Ketua I Ikatan Ahli Ekonomi Islam Indonesia Agustianto menyampaikan, banyak produk perbankan dan keuangan syariah yang mengandung akad hibrid. Seperti Musyarakakah Mutanaqishah (MMQ), Ijarah Muntahiyah bit Tamlik (IMBT), dan pembiayaan take over.
Perkembangan ini perlu dipahami baik oleh pelaku maupun regulator industri keuangan. Bagi pelaku industri keuangan, akad hibrid berkaitan dengan inovasi produk yang kompetitif. ''Jangan sampai bankir syariah menolak peluang yang halal karena kurang memahami teori-teori pengembangan akad,'' ungkap Agustianto dalam siaran resminya kepada ROL, Ahad (22/2).

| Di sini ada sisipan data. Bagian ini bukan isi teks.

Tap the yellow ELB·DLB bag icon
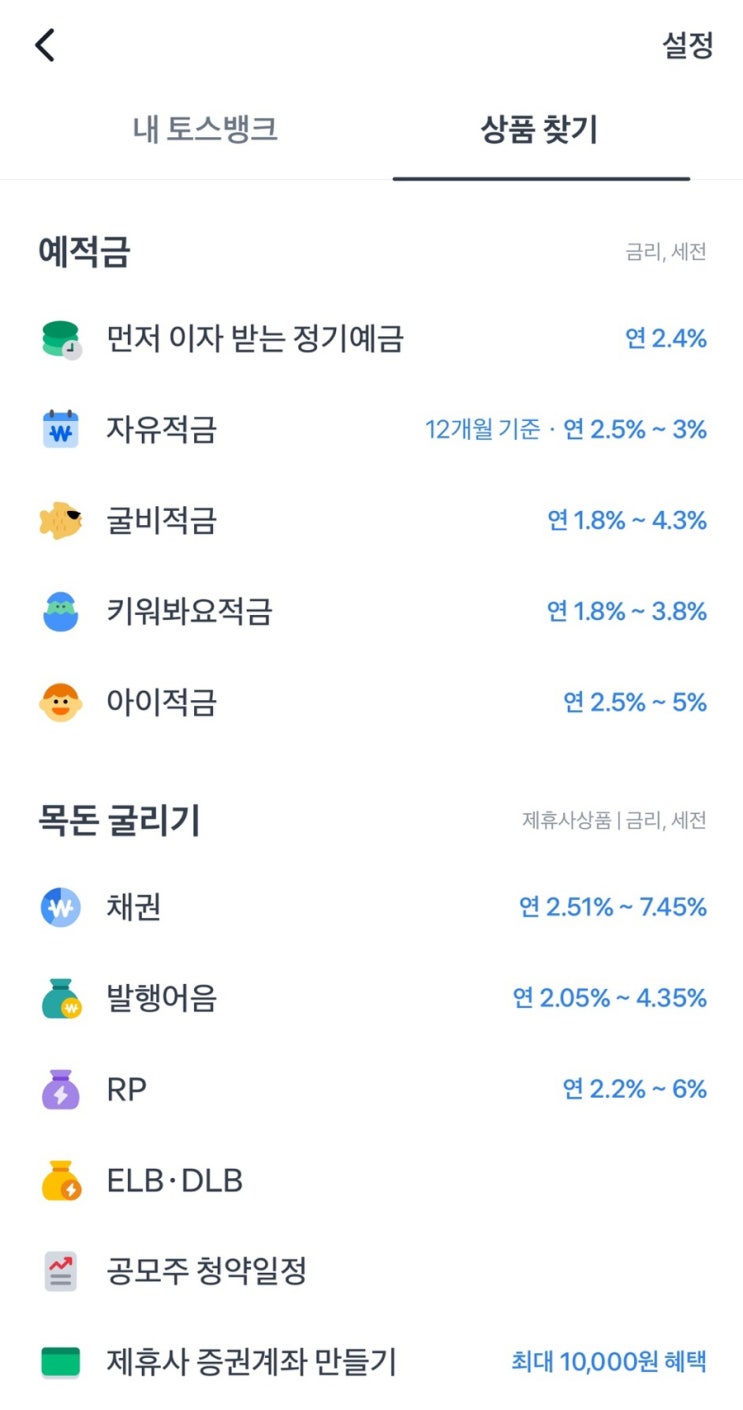Image resolution: width=743 pixels, height=1410 pixels. point(61,1181)
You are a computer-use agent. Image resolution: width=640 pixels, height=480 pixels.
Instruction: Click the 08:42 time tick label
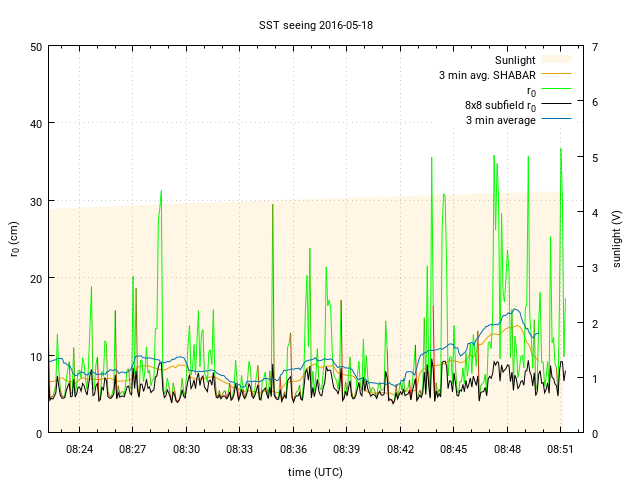[x=400, y=450]
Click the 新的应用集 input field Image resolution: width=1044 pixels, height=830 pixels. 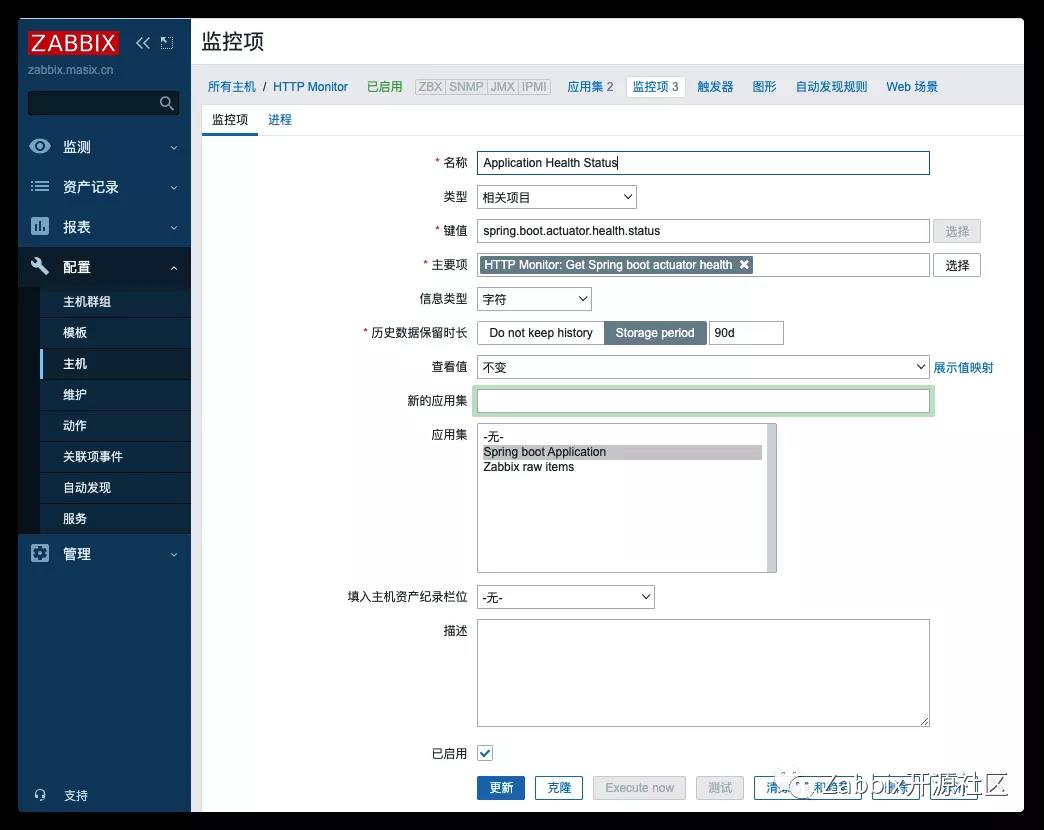703,401
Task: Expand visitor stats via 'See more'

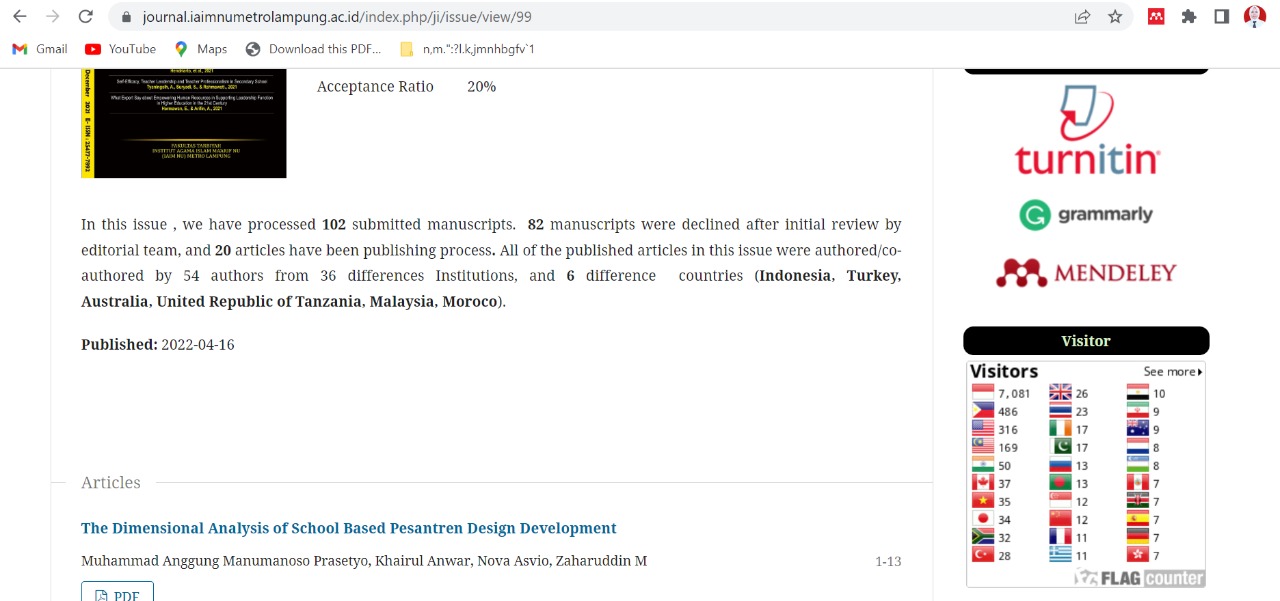Action: [1173, 372]
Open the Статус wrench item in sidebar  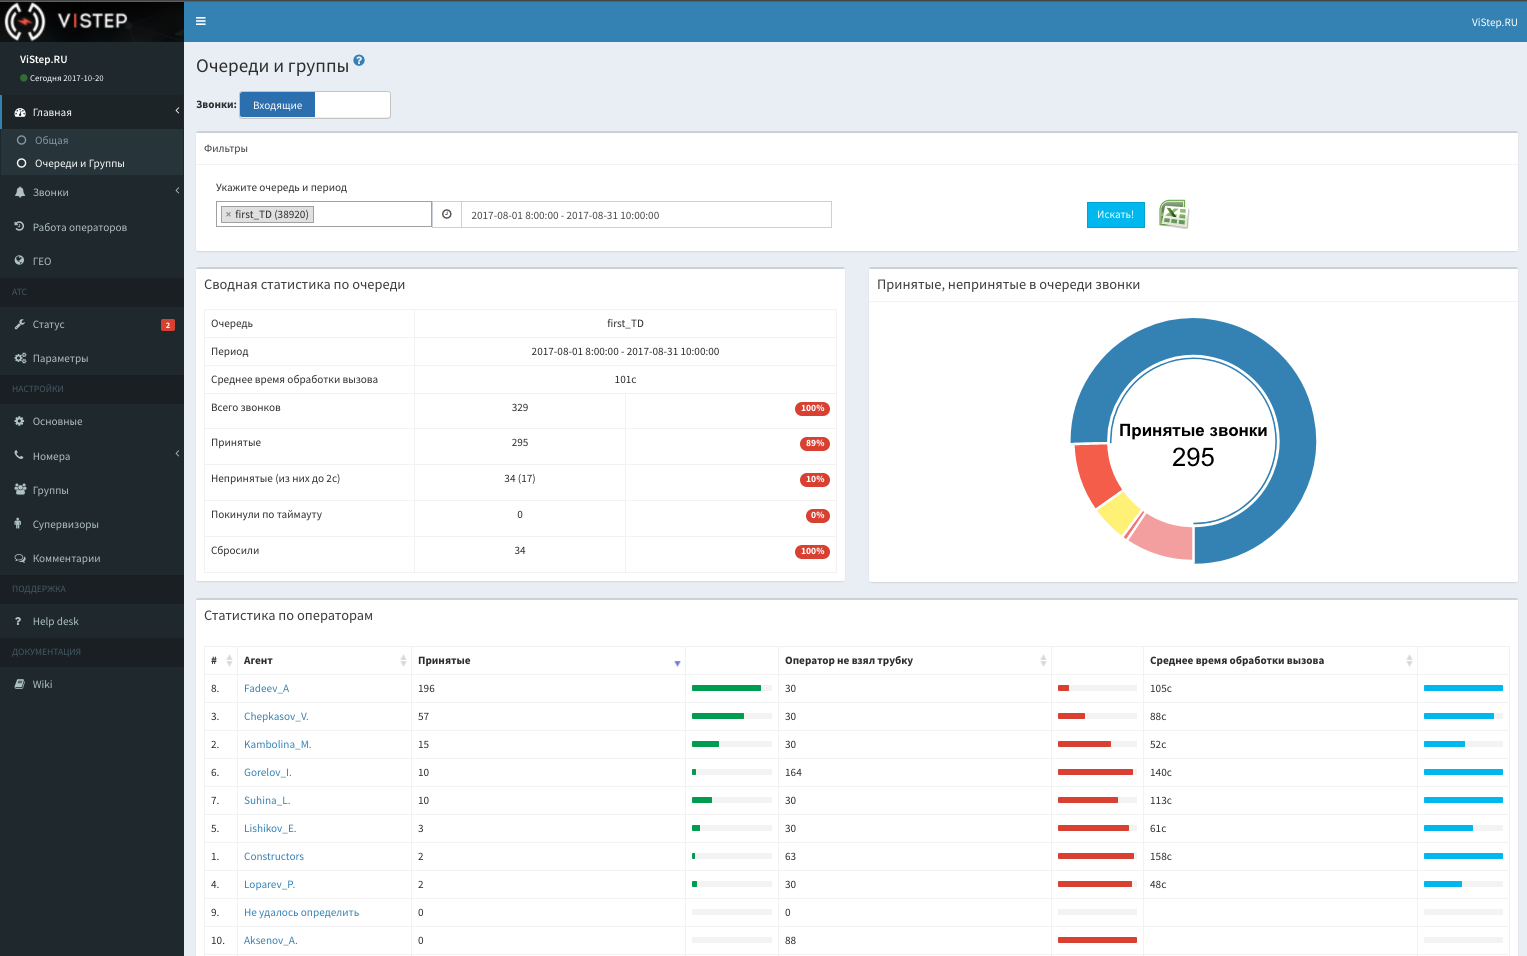[x=48, y=324]
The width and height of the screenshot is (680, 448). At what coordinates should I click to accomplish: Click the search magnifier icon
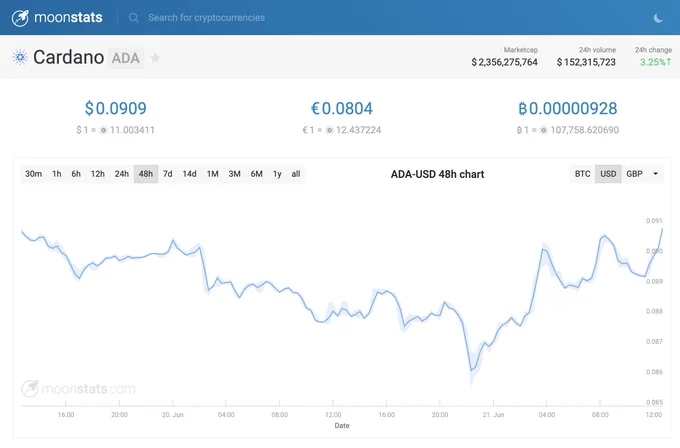click(134, 18)
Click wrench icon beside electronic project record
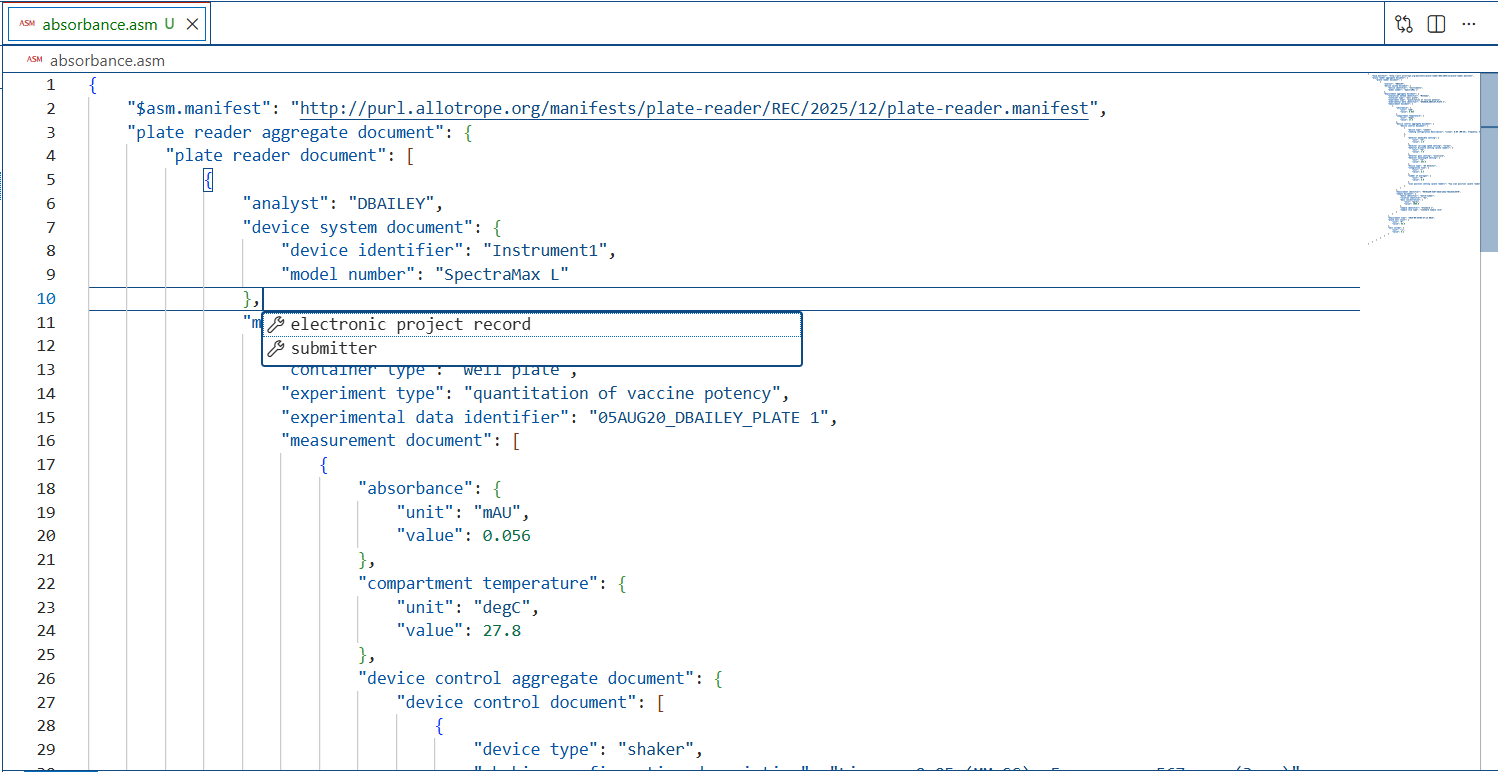1498x772 pixels. (276, 325)
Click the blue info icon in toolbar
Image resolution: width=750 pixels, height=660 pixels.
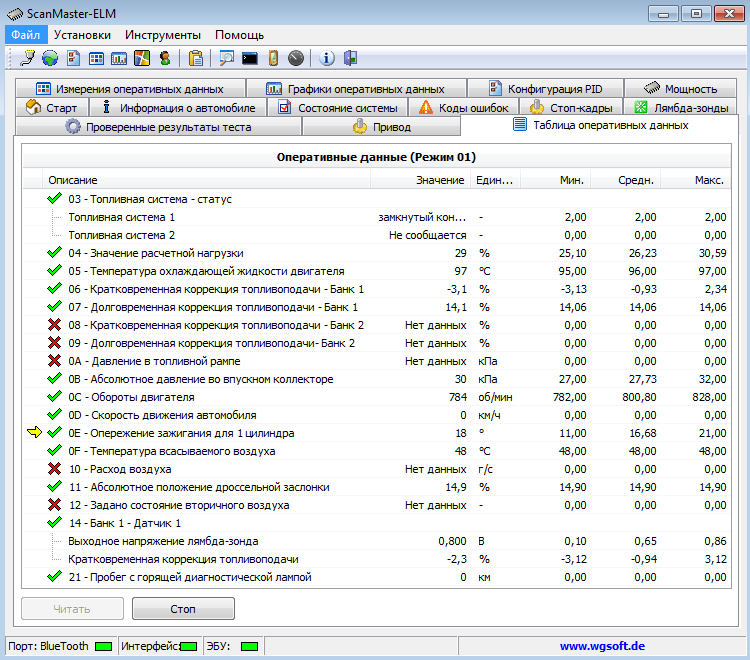(x=327, y=58)
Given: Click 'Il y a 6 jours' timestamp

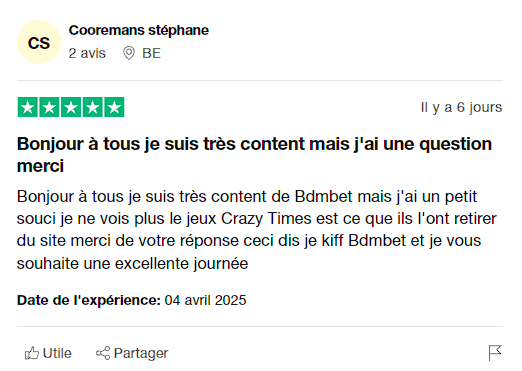Looking at the screenshot, I should [x=461, y=107].
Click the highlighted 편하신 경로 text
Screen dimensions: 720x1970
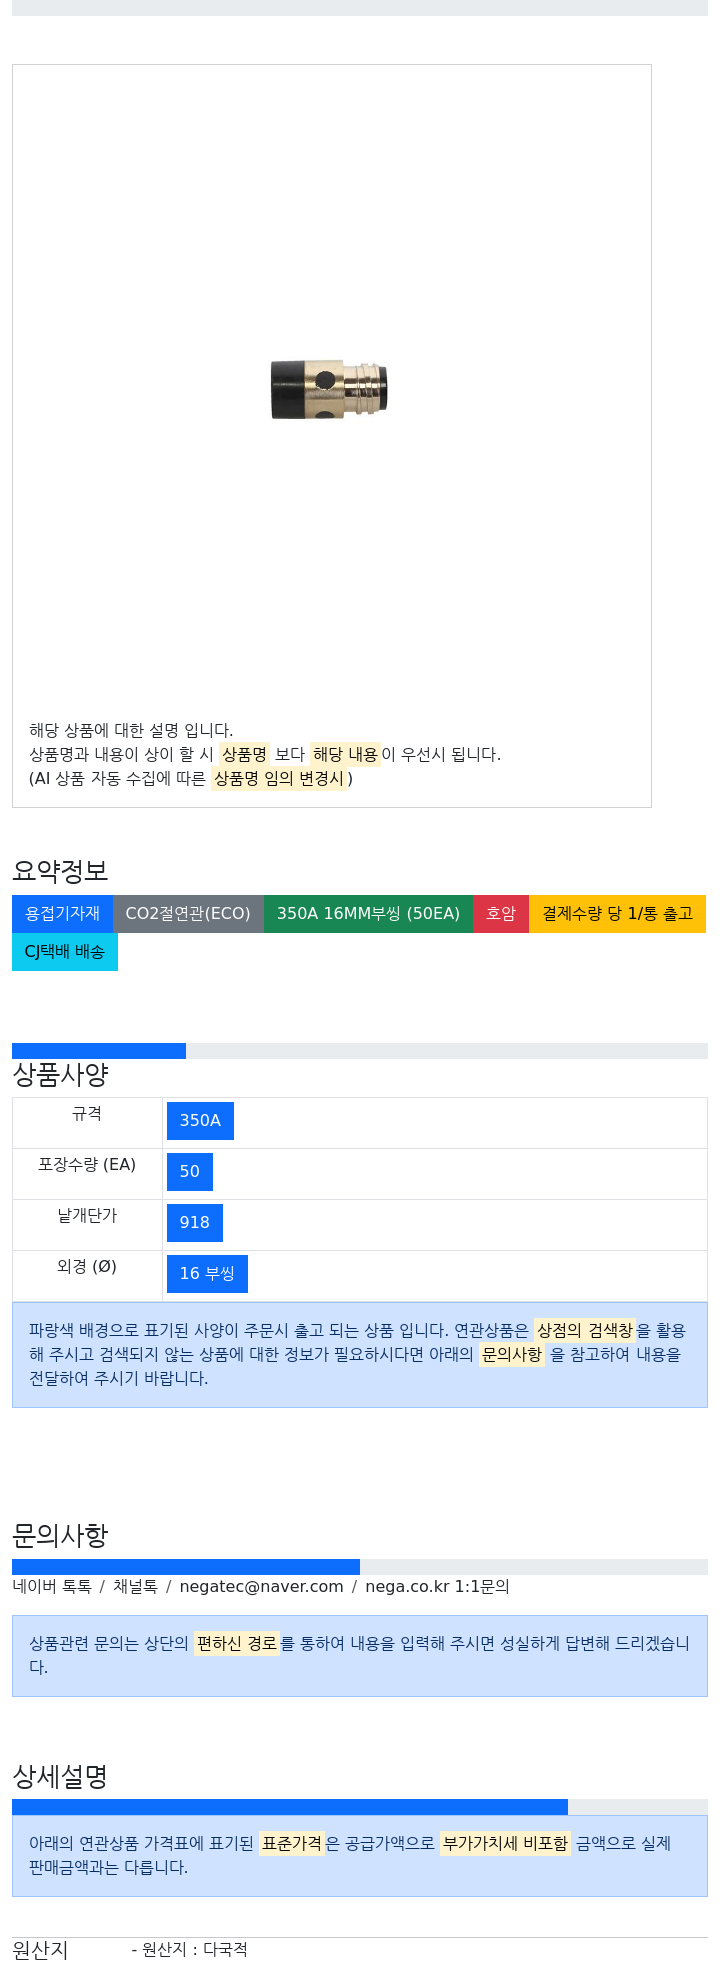click(236, 1643)
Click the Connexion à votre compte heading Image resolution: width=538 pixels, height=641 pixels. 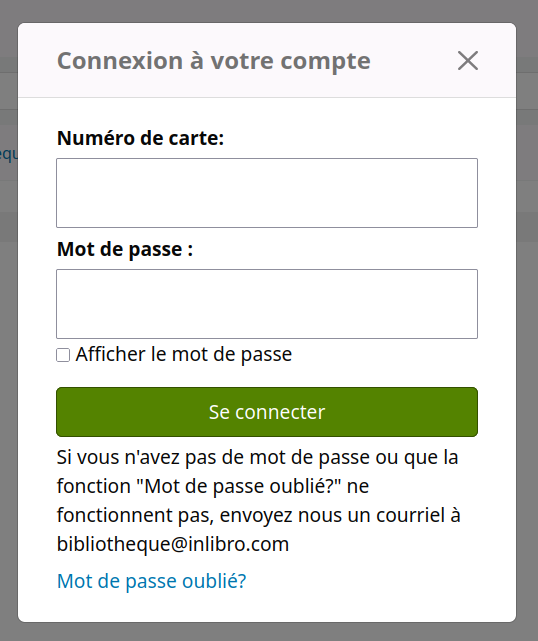coord(214,61)
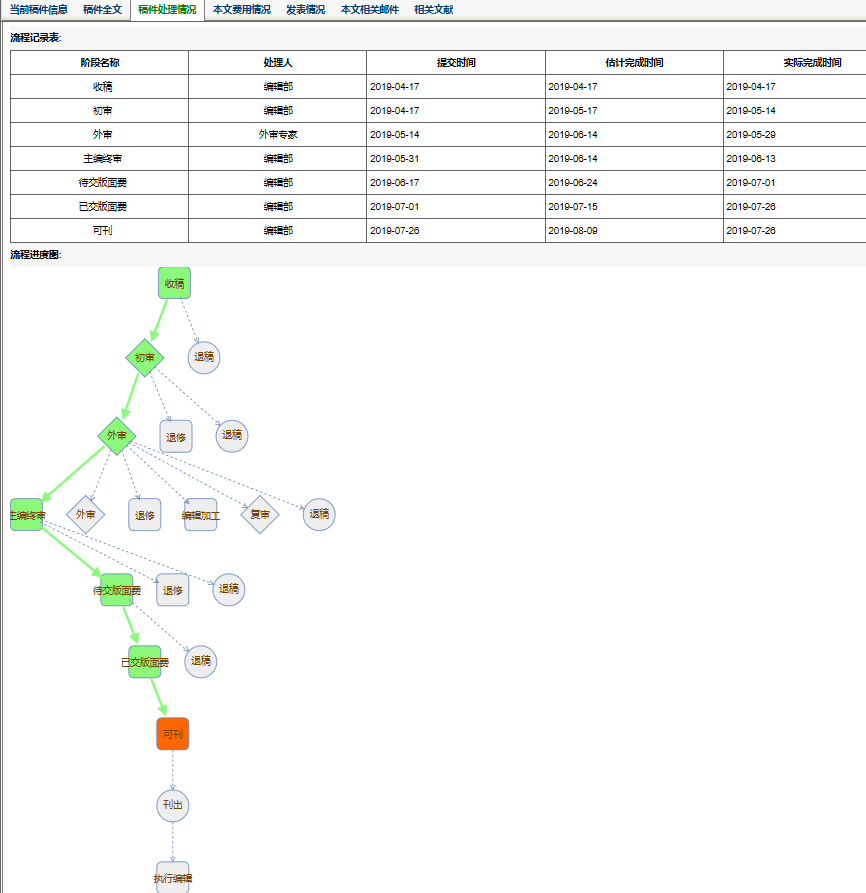The height and width of the screenshot is (893, 866).
Task: Open the 本文费用情况 tab
Action: [x=241, y=9]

Akuntan yang menangani pembukuan transaksi akad hibrid perlu mengetahui akad yang digunakan alam transaksi. Sebab pencatatannya pun harus jelas dalam pembukuan. Misalnya produk gadai yang mengandung tiga akad, rahn, qardh dan ijarah.
Menurutnya, penting bagi pelaku keuangan syariah memahami akad secara menyeluruh karena akad berkaitan dengan manajemen risiko, termasuk risiko hukum, termasuk kesesuaiannya dengan aspek syariah.
Bagi regulator termasuk didalamnya Direktorat Jenderal Pajak juga perlu memahami pengembangan akad dalam produk keuangan syariah agar tepat membuat regulasi, pengawasan, dan pembebanan pajak yang tidak berganda. Sebab kesalahan membuat regulasi akan berbahaya dan mengganggu pengembangan keuangan syariah.
Karena sengketa hukum keuangan syariah kini harus diselesaikan di Peradilan Agama atau Badan Arbitrase Syariah Nasional (Basyaranas), maka profesi bidang hukum yang terkait keuangan syariah seperti hakim, aribiter, dan notaris juga perlu membekali diri dengan pemahaman akad-akad yang berkembang.
''Kalau notaris tidak memahami teori hibrid, maka semua akad-akad dalam satu produk, akan dikenakan biaya. Semakin banyak akad dalam satu produk, maka akan semakin banyak biayanya,'' ungkap Agustianto.